▶ **Set exercise**
Copy the lines from the one with "You are a GUI" to the one with "Action: pos(1129,526)", replacing "click action" with "tap action" and leaving everything else unchanged.

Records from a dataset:
####
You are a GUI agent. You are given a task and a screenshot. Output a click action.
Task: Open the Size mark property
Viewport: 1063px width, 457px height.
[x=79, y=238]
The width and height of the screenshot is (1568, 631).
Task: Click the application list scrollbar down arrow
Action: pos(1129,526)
####
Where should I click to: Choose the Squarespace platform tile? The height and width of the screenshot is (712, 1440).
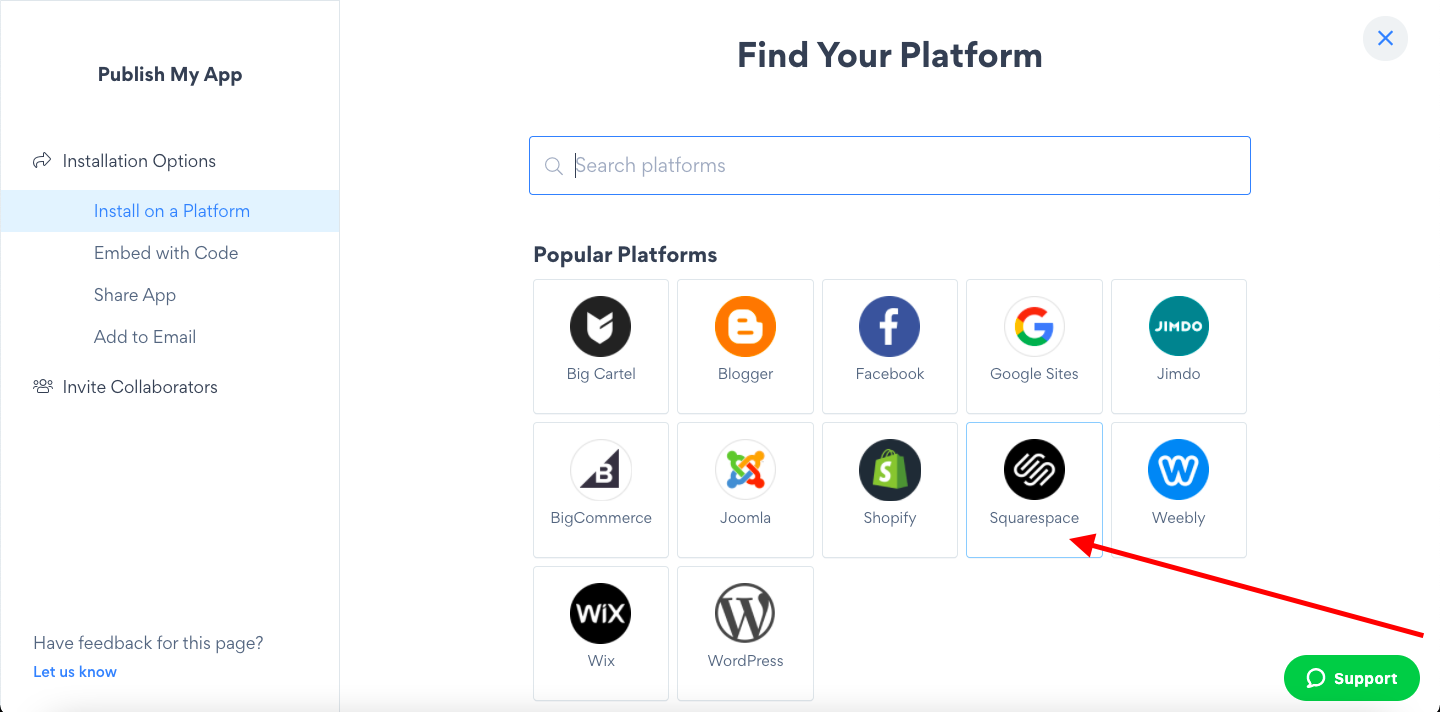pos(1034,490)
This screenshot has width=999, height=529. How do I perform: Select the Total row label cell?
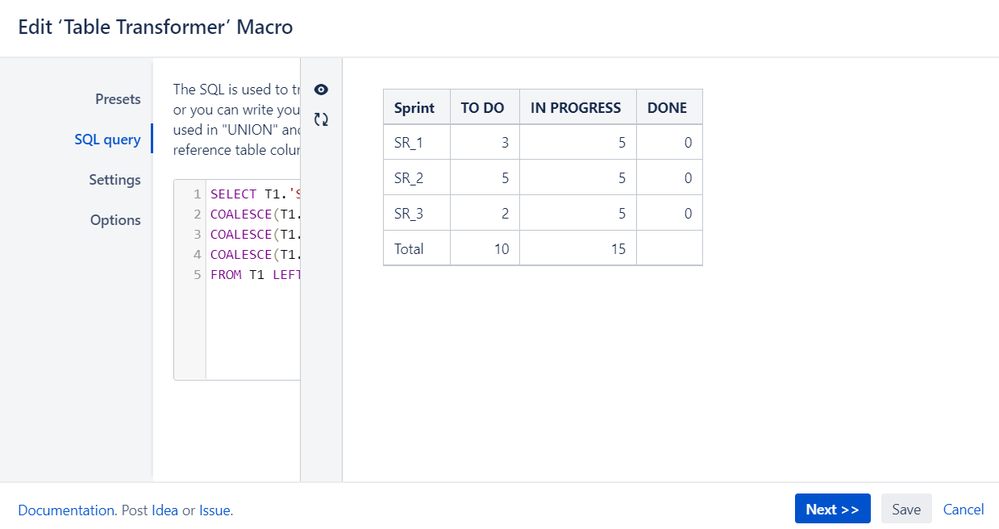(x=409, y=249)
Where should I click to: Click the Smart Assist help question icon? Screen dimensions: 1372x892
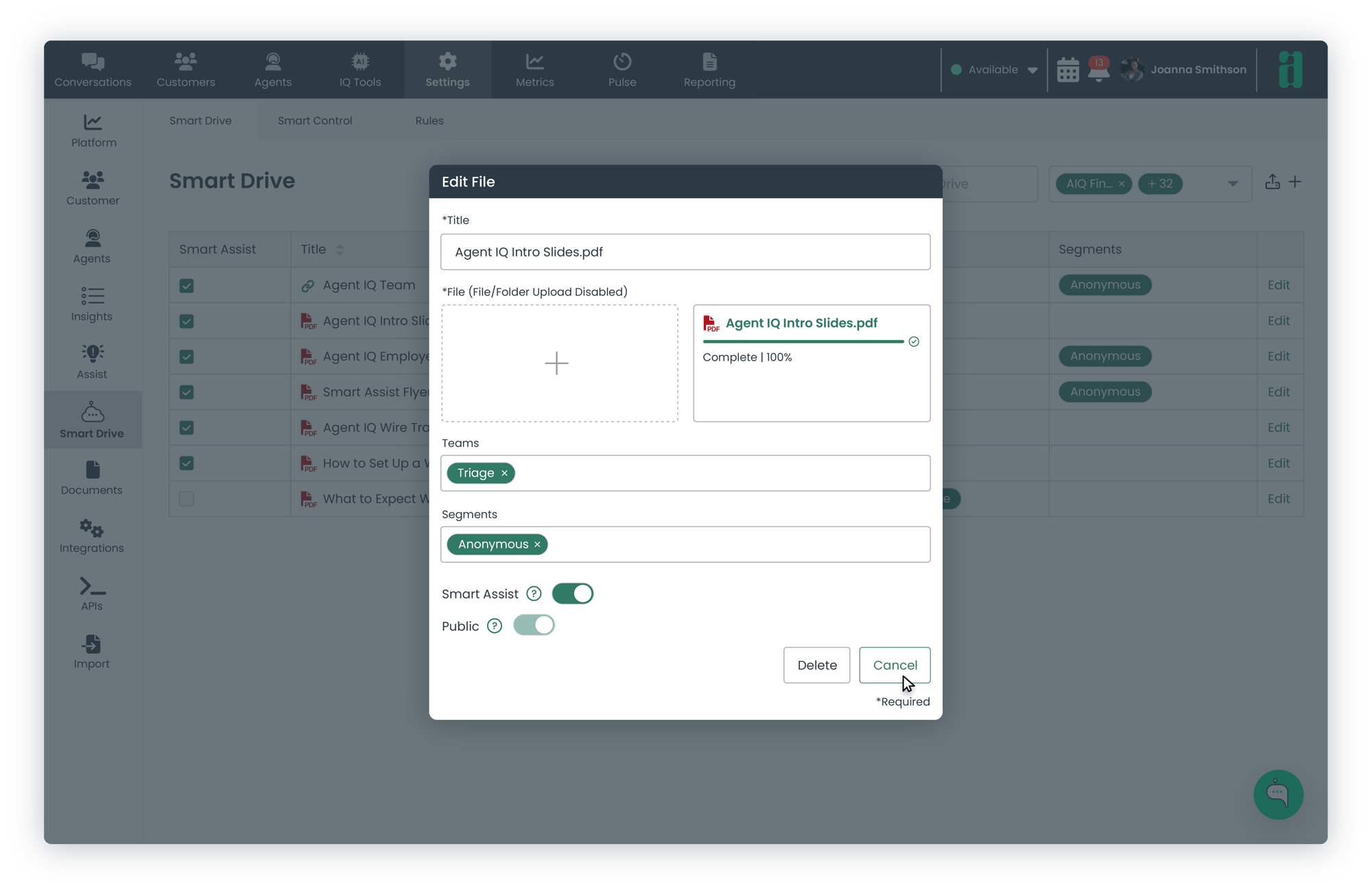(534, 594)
####
▶ **The reply**
You are a GUI agent. You are given a task and a screenshot. Output a tap action.
Task: Open the Size mark property
Viewport: 1063px width, 457px height.
[x=79, y=238]
The width and height of the screenshot is (1568, 631).
Task: Click the application list scrollbar down arrow
Action: pos(1129,526)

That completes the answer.